The troop (Ne-Yo and Ramon Rodriguez among them) has three hours to evacuate civilians from Santa Monica before U.S. air strikes destroy the area. Nantz's fellow combatants—who remain sketchily drawn types—don't trust the guy because his disastrous last mission left several soldiers dead. So you can bet square-jawed Sarge will prove his battle mettle and deliver rah-rah speeches ("Marines don't quit!") before the last alien butt gets kicked.

With production design inspired by (or cribbed from) District 9, this apocalyptic actioner delivers plenty of firepower, explosions, and vistas of bombed-out beaches and high-rises. But the aliens themselves are a letdown, resembling spindly metallic marionettes when not totally obscured by smoke.

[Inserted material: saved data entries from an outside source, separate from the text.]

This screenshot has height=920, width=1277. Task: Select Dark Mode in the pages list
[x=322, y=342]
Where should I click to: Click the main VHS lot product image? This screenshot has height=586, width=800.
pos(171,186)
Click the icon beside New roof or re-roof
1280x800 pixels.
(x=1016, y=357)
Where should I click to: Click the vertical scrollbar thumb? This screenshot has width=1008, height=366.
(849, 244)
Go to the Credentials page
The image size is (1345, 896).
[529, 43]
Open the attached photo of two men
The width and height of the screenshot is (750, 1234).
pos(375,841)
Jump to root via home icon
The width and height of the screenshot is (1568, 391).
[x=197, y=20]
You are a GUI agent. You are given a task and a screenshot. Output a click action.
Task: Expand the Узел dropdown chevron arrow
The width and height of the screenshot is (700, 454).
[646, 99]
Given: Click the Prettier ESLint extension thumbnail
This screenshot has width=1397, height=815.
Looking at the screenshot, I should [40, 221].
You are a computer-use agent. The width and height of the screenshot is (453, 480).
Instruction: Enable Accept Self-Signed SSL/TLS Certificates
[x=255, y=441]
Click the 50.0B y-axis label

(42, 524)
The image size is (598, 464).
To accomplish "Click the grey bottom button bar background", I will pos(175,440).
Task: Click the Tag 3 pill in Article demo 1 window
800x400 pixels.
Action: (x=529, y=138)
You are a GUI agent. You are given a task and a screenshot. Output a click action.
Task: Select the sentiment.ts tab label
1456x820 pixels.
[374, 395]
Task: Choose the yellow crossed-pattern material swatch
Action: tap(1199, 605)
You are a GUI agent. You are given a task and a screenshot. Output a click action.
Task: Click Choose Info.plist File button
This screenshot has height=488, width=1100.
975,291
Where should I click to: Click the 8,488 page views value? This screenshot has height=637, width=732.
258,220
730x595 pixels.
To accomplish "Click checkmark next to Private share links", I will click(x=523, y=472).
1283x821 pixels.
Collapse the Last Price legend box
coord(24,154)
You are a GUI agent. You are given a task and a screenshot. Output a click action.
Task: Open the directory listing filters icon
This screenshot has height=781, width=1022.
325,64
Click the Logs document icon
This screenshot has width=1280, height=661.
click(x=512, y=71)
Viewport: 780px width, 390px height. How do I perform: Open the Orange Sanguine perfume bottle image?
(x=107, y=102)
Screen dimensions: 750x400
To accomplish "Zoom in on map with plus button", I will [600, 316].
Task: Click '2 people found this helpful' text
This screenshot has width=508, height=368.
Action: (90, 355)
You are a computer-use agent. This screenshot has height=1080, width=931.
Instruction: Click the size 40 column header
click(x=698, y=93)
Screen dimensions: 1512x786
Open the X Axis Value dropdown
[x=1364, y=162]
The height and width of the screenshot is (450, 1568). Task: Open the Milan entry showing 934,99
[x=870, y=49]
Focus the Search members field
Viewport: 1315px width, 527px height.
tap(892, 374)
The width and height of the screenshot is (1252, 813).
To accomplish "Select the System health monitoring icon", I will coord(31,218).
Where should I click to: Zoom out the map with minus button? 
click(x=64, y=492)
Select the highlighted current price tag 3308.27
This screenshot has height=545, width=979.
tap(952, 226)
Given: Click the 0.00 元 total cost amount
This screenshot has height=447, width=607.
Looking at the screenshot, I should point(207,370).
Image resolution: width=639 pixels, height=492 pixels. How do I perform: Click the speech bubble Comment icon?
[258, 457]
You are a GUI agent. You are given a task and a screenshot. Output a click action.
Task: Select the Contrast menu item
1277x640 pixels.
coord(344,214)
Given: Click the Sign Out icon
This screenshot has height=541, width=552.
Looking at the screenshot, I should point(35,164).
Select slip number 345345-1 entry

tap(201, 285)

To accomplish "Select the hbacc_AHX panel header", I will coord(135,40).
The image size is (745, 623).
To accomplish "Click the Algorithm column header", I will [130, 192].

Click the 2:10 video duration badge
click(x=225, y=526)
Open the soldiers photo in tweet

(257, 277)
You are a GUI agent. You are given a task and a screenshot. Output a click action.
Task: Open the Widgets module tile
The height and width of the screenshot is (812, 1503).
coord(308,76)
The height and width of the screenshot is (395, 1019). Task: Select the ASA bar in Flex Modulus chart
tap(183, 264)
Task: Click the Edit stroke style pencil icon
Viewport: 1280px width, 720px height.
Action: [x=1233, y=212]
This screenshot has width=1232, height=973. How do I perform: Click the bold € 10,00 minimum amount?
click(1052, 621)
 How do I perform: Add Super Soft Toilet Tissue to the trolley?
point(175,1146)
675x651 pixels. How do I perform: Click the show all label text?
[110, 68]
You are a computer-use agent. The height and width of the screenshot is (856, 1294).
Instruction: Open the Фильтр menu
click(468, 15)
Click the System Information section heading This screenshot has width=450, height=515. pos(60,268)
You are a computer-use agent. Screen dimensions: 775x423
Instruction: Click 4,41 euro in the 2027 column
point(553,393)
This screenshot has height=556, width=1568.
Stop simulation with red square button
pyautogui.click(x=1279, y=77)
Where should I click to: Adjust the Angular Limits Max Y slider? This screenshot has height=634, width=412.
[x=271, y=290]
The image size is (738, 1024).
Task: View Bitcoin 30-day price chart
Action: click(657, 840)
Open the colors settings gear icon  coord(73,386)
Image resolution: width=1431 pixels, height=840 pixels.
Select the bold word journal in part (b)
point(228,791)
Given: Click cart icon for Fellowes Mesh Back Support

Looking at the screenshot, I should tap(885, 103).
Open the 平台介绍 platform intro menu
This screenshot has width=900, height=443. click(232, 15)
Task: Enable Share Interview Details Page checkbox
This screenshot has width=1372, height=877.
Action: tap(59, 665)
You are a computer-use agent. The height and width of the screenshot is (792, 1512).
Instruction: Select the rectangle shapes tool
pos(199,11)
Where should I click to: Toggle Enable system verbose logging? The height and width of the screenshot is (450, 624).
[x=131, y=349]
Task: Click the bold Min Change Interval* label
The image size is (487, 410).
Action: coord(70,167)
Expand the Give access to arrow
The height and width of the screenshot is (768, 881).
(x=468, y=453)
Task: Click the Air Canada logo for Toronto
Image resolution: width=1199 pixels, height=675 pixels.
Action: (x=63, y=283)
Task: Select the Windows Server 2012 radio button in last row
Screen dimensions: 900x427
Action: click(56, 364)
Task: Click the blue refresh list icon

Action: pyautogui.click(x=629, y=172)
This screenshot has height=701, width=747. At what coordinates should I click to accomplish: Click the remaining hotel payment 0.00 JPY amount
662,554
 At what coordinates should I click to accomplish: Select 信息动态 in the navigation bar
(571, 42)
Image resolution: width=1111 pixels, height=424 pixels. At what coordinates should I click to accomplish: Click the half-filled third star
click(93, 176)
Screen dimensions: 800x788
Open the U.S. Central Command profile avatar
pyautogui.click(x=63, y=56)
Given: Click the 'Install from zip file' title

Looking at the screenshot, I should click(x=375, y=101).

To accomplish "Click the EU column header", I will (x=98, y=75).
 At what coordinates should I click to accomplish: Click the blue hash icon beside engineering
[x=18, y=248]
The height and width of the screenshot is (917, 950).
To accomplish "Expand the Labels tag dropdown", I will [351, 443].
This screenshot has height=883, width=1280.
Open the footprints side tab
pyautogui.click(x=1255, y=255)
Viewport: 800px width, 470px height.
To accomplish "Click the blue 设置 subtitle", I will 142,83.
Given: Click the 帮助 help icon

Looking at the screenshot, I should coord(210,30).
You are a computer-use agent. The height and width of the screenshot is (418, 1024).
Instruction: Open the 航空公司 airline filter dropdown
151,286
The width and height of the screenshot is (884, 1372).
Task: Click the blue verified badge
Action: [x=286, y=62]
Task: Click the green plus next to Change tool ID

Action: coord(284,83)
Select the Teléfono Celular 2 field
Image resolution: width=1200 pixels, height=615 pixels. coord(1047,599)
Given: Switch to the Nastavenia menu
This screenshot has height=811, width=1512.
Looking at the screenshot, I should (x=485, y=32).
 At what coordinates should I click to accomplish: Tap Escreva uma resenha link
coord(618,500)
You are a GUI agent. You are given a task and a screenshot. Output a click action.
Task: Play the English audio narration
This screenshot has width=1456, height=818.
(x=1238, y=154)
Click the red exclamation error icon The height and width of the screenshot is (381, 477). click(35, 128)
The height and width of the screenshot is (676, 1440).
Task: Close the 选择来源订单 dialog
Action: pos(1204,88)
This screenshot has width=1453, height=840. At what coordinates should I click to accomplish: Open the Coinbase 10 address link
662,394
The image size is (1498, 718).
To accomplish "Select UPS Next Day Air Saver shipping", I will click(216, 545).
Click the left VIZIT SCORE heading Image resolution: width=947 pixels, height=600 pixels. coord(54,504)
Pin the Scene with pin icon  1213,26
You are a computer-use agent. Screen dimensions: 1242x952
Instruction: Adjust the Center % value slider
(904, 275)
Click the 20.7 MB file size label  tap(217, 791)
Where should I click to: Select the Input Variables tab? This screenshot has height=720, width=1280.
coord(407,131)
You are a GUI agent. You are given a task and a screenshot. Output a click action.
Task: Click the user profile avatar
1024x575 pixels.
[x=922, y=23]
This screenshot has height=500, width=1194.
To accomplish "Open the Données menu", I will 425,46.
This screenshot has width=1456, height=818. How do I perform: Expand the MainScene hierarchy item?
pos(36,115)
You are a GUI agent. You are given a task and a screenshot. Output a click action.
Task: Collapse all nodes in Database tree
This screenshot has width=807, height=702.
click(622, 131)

If the jittery camerawork, tight close-ups, hyperkinetic editing, and bombastic score don't give you a meteor-sized migraine, the lame dialogue will: "What the hell is that thing?" and "It's like nothing I've ever seen before!" Unfortunately, we've seen and heard all this before.

The 180—a Second Opinion: Gaming junkies will probably dig the immersive experience of running through war-torn buildings and firing at space invaders. Score.